Cette réforme est-elle enterrée, comme vous l’avez manifestement souhaité, ou simplement reportée ? De même, qu’en sera-t-il pour la réforme constitutionnelle du parquet ? Pourquoi n’avons-nous aucune réponse sur le sujet ?
Il en est de même sur l’écologie. Depuis le début du quinquennat, nous avons eu quatre ministres différents en deux ans, 20 % de coupes budgétaires et aucun acte notable malgré deux conférences gouvernementales ! Comment pouvez-vous parler de transition énergétique ?
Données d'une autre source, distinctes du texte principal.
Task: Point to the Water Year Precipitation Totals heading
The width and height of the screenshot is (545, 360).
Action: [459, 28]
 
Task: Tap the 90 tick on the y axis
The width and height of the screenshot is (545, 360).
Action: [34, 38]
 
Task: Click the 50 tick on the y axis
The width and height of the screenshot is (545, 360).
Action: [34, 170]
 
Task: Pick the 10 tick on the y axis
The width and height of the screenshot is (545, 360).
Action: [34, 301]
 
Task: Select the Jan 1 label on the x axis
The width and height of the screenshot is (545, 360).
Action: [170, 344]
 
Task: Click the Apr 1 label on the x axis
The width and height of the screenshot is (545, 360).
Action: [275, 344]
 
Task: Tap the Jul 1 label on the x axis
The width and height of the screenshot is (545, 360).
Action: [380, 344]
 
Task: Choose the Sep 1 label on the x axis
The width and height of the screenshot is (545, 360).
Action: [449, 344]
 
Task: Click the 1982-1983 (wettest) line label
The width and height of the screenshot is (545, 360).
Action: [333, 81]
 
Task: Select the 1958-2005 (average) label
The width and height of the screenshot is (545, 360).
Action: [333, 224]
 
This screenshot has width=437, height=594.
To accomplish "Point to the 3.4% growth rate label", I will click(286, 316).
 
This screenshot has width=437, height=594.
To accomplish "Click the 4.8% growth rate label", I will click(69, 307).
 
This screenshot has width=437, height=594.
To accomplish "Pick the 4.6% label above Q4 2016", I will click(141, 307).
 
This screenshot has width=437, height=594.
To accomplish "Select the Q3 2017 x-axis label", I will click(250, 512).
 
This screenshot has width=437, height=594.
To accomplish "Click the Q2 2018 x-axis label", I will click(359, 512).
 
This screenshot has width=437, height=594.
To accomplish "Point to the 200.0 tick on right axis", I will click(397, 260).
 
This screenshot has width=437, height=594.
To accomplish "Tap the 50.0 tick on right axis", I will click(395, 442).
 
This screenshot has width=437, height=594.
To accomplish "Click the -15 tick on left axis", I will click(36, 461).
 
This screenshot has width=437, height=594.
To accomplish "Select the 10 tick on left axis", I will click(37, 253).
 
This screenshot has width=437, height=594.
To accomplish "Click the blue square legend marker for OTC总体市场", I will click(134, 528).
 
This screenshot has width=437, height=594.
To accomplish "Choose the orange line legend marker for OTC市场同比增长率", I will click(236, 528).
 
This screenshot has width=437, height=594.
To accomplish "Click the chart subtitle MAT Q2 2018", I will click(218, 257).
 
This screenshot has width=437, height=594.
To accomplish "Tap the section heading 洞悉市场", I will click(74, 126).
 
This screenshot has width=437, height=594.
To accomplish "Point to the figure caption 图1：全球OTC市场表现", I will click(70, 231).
Je pourrais également évoquer l’Europe, mais je préfère m’en tenir là… Le message adressé lors des élections municipales a été clair. Dans leur très grande majorité, nos concitoyens ont dit : « Stop ! Changeons de politique ! » À vous maintenant de joindre les actes à vos engagements. Je fais le vœu sincère que vous y parveniez. Toutefois, je regrette moi aussi que nous ne puissions pas voter sur votre déclaration. Certes, c’est votre droit d’en décider ainsi ; ce sont les institutions qui veulent cela. Mais je vous le dis avec tout le respect lié à votre fonction, monsieur le Premier ministre, devant d’aussi faibles garanties, nous n’aurions malheureusement pas voté la confiance. (Applaudissements sur les travées de l’UDI-UC et de l’UMP.)